── PROVIDED DATA ──

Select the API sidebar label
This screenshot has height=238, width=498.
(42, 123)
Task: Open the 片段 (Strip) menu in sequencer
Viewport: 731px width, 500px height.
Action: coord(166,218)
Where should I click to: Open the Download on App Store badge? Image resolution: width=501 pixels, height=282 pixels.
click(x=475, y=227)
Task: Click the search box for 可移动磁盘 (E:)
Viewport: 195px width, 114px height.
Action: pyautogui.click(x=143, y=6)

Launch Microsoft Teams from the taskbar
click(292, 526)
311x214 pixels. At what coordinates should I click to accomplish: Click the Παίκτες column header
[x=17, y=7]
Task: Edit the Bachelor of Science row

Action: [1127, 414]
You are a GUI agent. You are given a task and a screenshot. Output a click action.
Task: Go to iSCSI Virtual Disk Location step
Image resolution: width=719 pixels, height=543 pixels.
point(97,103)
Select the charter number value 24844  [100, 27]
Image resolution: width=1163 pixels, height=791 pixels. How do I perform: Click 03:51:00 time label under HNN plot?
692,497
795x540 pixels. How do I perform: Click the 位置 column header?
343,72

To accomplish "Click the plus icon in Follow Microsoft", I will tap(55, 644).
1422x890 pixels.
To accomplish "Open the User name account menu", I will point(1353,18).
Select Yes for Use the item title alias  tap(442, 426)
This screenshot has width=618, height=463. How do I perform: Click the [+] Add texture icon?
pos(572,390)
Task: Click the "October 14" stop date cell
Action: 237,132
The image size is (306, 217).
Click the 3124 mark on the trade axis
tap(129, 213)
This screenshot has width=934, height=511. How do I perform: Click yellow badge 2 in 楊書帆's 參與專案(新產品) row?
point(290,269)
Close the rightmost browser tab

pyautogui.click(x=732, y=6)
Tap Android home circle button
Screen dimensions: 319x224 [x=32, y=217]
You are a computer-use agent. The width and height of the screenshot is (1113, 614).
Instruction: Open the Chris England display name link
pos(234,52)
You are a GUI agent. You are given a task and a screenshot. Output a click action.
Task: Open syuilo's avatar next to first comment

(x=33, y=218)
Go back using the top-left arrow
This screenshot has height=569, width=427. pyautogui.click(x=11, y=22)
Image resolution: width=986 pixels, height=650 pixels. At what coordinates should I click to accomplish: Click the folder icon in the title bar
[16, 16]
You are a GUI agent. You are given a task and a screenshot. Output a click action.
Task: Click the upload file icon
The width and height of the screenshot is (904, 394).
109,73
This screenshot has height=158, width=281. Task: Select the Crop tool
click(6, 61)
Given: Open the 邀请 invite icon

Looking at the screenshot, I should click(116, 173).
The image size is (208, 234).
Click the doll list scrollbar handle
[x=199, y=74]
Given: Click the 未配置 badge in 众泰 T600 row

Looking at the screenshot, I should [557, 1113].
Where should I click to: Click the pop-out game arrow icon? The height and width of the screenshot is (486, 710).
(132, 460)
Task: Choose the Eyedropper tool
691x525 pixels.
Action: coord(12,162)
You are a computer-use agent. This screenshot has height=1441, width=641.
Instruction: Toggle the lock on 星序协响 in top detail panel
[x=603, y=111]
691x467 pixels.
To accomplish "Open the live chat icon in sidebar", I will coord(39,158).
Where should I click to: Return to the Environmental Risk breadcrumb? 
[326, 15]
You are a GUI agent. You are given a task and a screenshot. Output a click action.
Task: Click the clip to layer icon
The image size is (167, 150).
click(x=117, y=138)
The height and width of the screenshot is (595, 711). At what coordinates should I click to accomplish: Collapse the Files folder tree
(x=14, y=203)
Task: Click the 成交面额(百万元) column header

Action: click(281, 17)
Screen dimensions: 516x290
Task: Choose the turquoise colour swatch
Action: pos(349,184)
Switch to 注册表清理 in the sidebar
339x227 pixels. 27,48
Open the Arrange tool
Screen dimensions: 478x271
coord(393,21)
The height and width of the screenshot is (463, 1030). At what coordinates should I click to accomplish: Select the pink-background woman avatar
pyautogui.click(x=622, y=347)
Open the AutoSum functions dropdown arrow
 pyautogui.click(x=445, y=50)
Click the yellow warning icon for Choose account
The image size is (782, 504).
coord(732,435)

───

**EXERCISE**
What is needed is an exact copy of the lines from the one containing "Open the Arrange tool" through the last line of the records above, both included.

**THE COMPLETED TASK**
Open the Arrange tool
Screen dimensions: 478x271
coord(393,21)
The height and width of the screenshot is (463, 1030). At what coordinates should I click to accomplish: Select the pink-background woman avatar
pyautogui.click(x=622, y=347)
Open the AutoSum functions dropdown arrow
 pyautogui.click(x=445, y=50)
Click the yellow warning icon for Choose account
The image size is (782, 504).
coord(732,435)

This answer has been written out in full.